2. The computer-implemented method of claim 1, wherein evaluating the portion of the test content with the portion of the reference content further comprises:
obtaining, by the computing system, the one or more second fingerprints that correspond to the portion of the test content item;
obtaining, by the computing system, the one or more second fingerprints that correspond to the portion of the reference content item; and
determining, by the computing system, that the portion of the test content item matches the portion of the reference content item using the second fingerprints of the test content item and the second fingerprints of the reference content item.
3. The computer-implemented method of claim 1, wherein determining that at least one verification criteria is satisfied further comprises:
determining, by the computing system, that the portion of the test content item does not match the portion of the reference content item using the first fingerprints of the test content item and the first fingerprints of the reference content item.
4. The computer-implemented method of claim 1, wherein determining that at least one verification criteria is satisfied further comprises:
determining, by the computing system, that the portion of the test content item matches the portion of the reference content item using the first fingerprints of the test content item and the first fingerprints of the reference content item.
5. The computer-implemented method of claim 1, wherein determining that at least one verification criteria is satisfied further comprises:
determining, by the computing system, that no matches were determined between the test content item and the reference content item for a threshold period of time.
6. The computer-implemented method of claim 1, wherein determining that at least one verification criteria is satisfied further comprises:
determining, by the computing system, that no matches were determined between the test content item and the reference content item for a threshold number of frames.
7. The computer-implemented method of claim 1, wherein the first fingerprints and the second fingerprints correspond to one of: audio fingerprints, video fingerprints, or thumbnail fingerprints.
8. The computer-implemented method of claim 1, wherein the first fingerprints correspond to audio fingerprints, and wherein the second fingerprints correspond to video fingerprints.
9. The computer-implemented method of claim 1, wherein the first fingerprints correspond to thumbnail fingerprints, and wherein the second fingerprints correspond to video fingerprints.
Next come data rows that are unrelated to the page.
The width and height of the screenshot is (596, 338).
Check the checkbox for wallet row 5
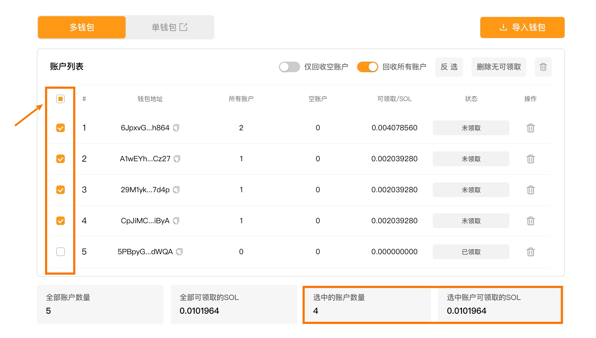tap(61, 252)
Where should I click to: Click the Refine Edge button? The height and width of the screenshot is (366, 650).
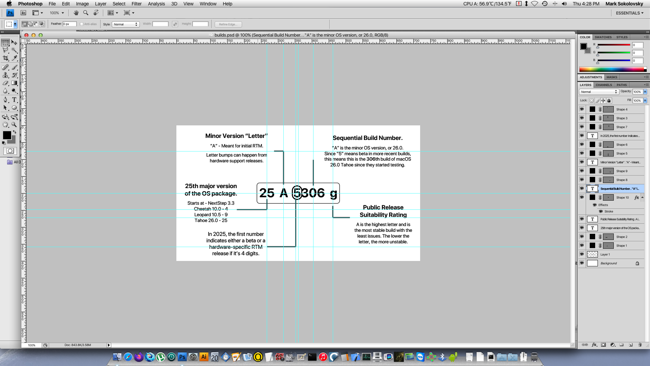pos(228,24)
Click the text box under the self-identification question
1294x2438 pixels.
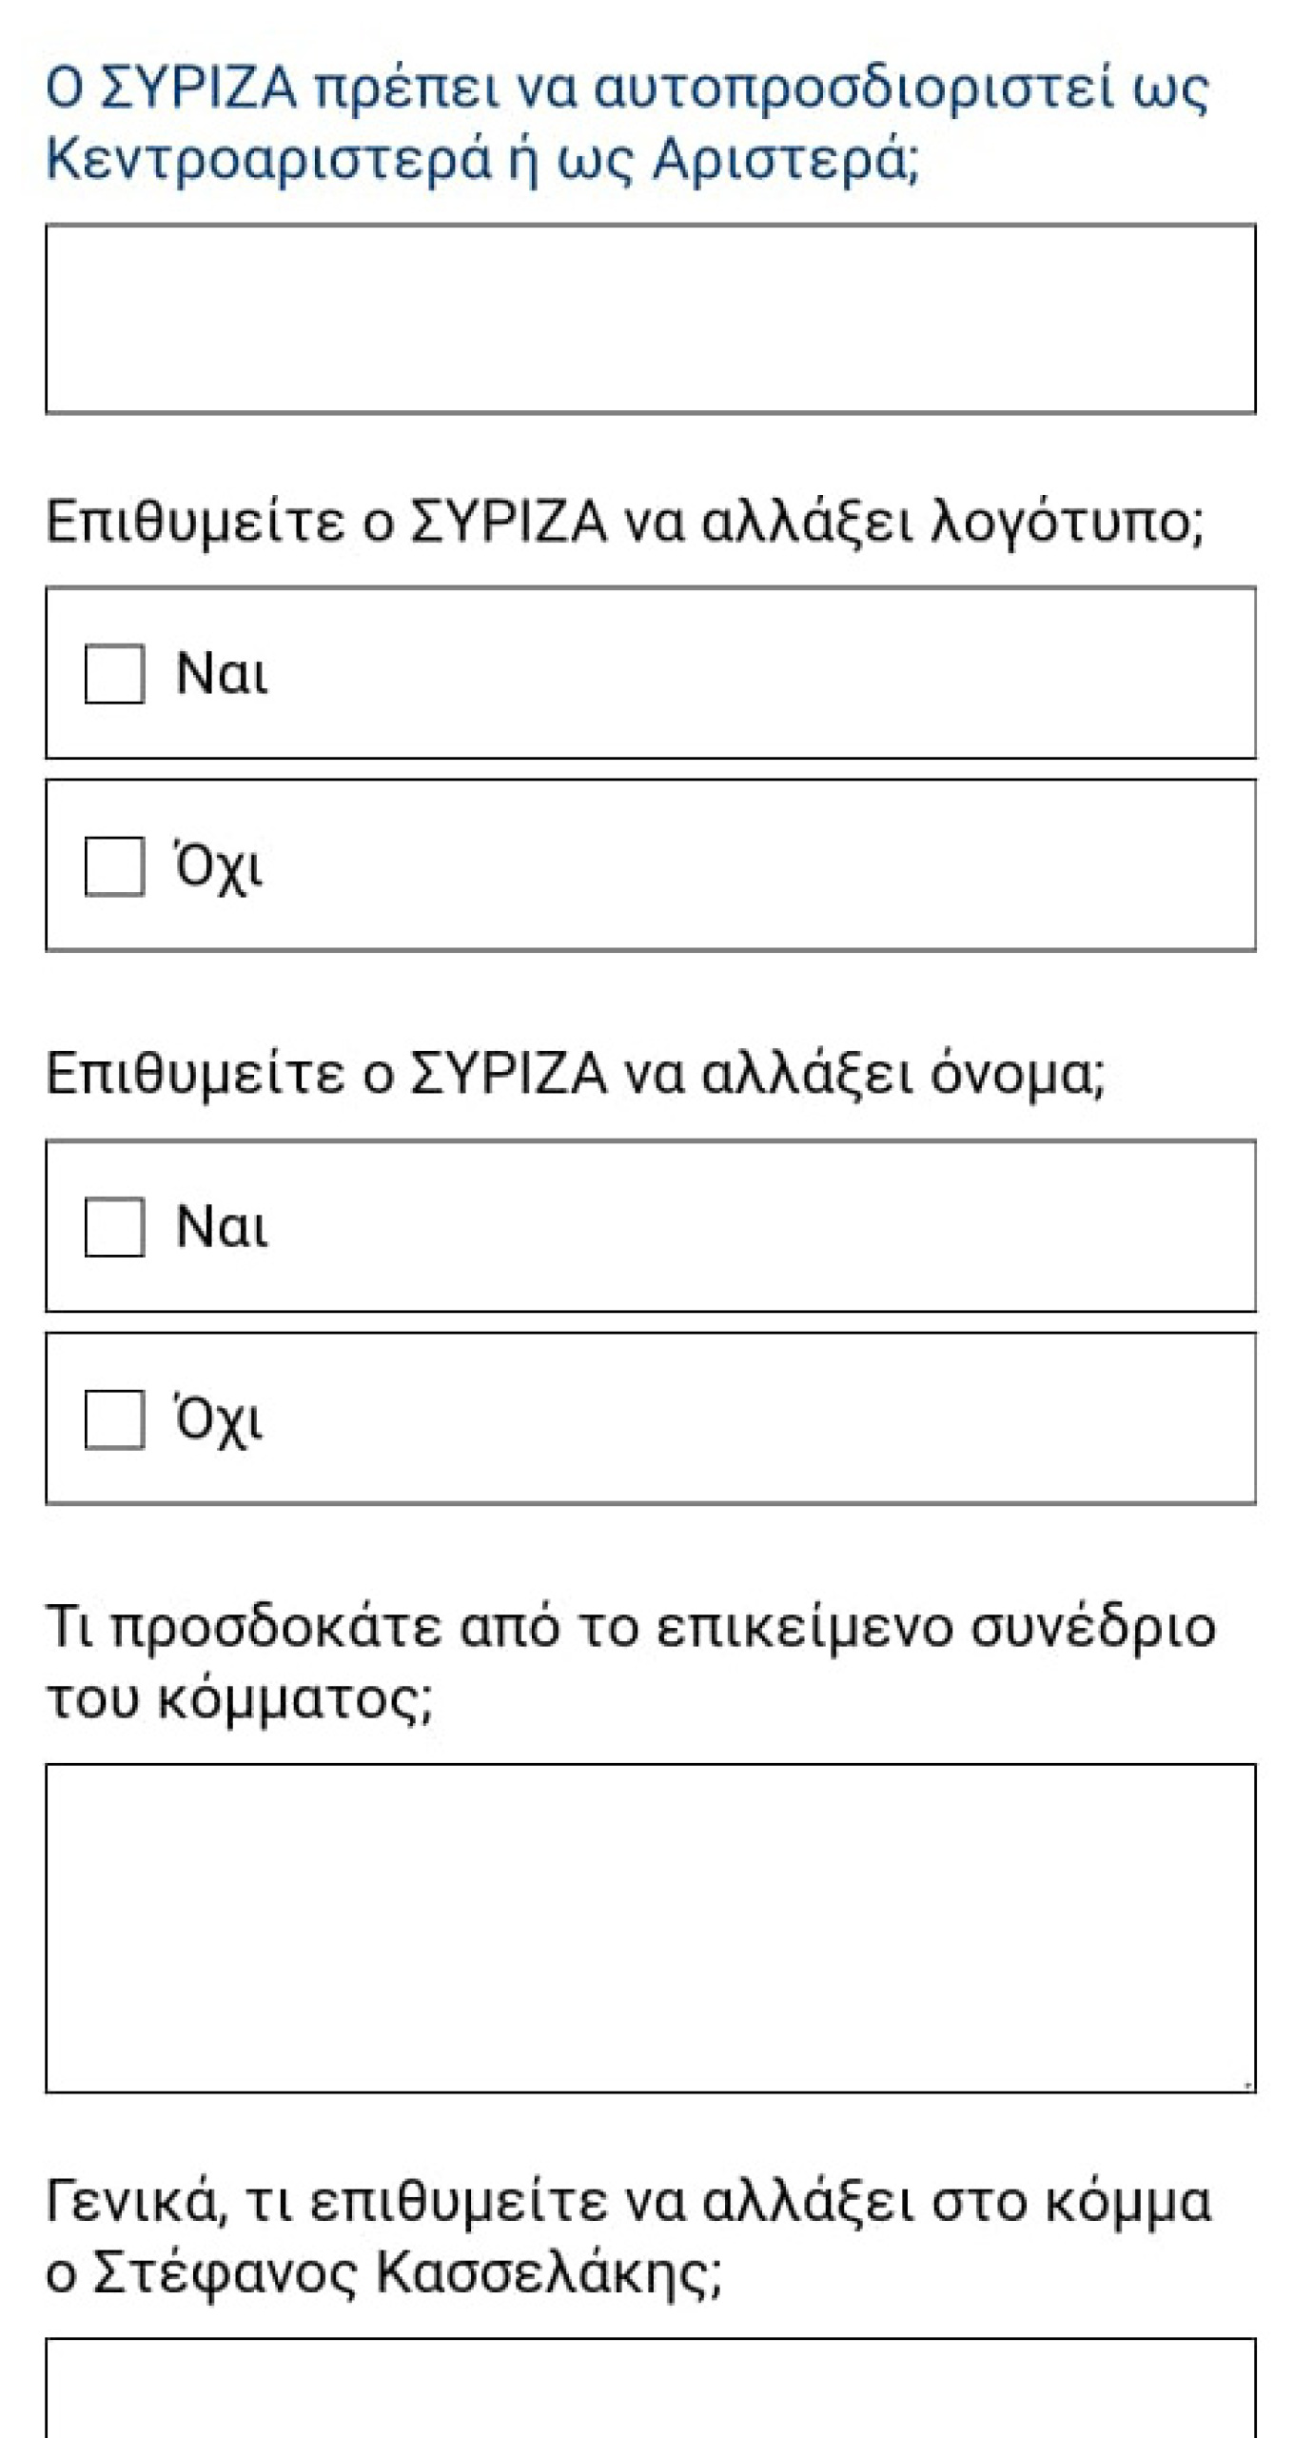[x=647, y=319]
10. The computer-implemented method of claim 1, the method further comprising:
evaluating, by the computing system, the portion of the test content with the portion of the reference content using one or more third fingerprints of the test content item and one or more third fingerprints of the reference content item, wherein the third fingerprints correspond to a third type of media that is different from the first type of media and the second type of media.
11. A system comprising:
at least one processor; and
a memory storing instructions that, when executed by the at least one processor, cause the system to perform:
evaluating at least one portion of a test content item with at least one portion of a reference content item using one or more first fingerprints of the test content item and one or more first fingerprints of the reference content item, wherein the first fingerprints correspond to a first type of media;
determining that at least one verification criteria is satisfied; and
evaluating the portion of the test content with the portion of the reference content using one or more second fingerprints of the test content item and one or more second fingerprints of the reference content item, wherein the second fingerprints correspond to a second type of media that is different from the first type of media.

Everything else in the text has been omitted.